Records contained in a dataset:
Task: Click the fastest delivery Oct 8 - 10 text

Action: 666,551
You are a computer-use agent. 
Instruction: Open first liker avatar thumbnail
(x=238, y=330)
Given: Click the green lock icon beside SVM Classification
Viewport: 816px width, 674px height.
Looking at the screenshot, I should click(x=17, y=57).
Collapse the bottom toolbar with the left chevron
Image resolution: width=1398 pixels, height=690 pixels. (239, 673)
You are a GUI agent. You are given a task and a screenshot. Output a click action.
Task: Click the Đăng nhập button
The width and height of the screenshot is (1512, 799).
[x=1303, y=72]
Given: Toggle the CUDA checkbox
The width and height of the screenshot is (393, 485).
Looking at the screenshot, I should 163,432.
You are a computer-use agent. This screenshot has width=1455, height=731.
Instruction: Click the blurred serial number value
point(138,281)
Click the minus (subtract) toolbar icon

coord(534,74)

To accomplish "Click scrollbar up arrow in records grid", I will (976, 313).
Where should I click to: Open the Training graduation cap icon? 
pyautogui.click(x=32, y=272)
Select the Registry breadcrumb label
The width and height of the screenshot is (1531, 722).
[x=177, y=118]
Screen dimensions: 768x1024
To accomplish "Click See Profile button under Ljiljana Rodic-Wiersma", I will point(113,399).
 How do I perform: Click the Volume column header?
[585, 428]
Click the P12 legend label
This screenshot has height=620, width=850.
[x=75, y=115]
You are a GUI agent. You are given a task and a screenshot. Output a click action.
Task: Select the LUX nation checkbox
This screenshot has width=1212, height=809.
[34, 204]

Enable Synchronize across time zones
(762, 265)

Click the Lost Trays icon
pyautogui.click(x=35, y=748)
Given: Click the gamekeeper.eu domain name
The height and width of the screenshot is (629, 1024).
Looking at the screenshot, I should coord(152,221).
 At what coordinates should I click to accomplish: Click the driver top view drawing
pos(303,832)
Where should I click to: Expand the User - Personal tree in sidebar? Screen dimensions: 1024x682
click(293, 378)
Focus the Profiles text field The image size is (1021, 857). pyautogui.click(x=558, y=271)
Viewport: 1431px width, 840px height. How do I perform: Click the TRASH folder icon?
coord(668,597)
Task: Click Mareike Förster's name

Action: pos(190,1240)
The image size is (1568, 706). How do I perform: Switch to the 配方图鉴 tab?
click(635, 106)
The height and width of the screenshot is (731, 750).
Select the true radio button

What you will do:
I would like the records restated exactly, with every line intact.

Output below:
Task: Click the fastest delivery Oct 8 - 10 text

Action: 666,551
You are a computer-use agent. 
Instruction: Open first liker avatar thumbnail
(x=238, y=330)
Given: Click the green lock icon beside SVM Classification
Viewport: 816px width, 674px height.
Looking at the screenshot, I should click(x=17, y=57).
Collapse the bottom toolbar with the left chevron
Image resolution: width=1398 pixels, height=690 pixels. (239, 673)
You are a GUI agent. You are given a task and a screenshot. Output a click action.
Task: Click the Đăng nhập button
The width and height of the screenshot is (1512, 799).
[x=1303, y=72]
Given: Toggle the CUDA checkbox
The width and height of the screenshot is (393, 485).
Looking at the screenshot, I should 163,432.
You are a computer-use agent. This screenshot has width=1455, height=731.
Instruction: Click the blurred serial number value
point(138,281)
Click the minus (subtract) toolbar icon

coord(534,74)

To accomplish "Click scrollbar up arrow in records grid", I will (976, 313).
Where should I click to: Open the Training graduation cap icon? 
pyautogui.click(x=32, y=272)
Select the Registry breadcrumb label
The width and height of the screenshot is (1531, 722).
[x=177, y=118]
Screen dimensions: 768x1024
To accomplish "Click See Profile button under Ljiljana Rodic-Wiersma", I will point(113,399).
 How do I perform: Click the Volume column header?
[585, 428]
Click the P12 legend label
This screenshot has height=620, width=850.
[x=75, y=115]
You are a GUI agent. You are given a task and a screenshot. Output a click action.
Task: Select the LUX nation checkbox
This screenshot has width=1212, height=809.
[34, 204]

Enable Synchronize across time zones
(762, 265)

Click the Lost Trays icon
pyautogui.click(x=35, y=748)
Given: Click the gamekeeper.eu domain name
The height and width of the screenshot is (629, 1024).
Looking at the screenshot, I should coord(152,221).
 At what coordinates should I click to accomplish: Click the driver top view drawing
pos(303,832)
Where should I click to: Expand the User - Personal tree in sidebar? Screen dimensions: 1024x682
click(293, 378)
Focus the Profiles text field The image size is (1021, 857). pyautogui.click(x=558, y=271)
Viewport: 1431px width, 840px height. How do I perform: Click the TRASH folder icon?
coord(668,597)
Task: Click Mareike Förster's name

Action: pos(190,1240)
The image size is (1568, 706). How do I perform: Switch to the 配方图鉴 tab?
click(635, 106)
The height and width of the screenshot is (731, 750).
Select the true radio button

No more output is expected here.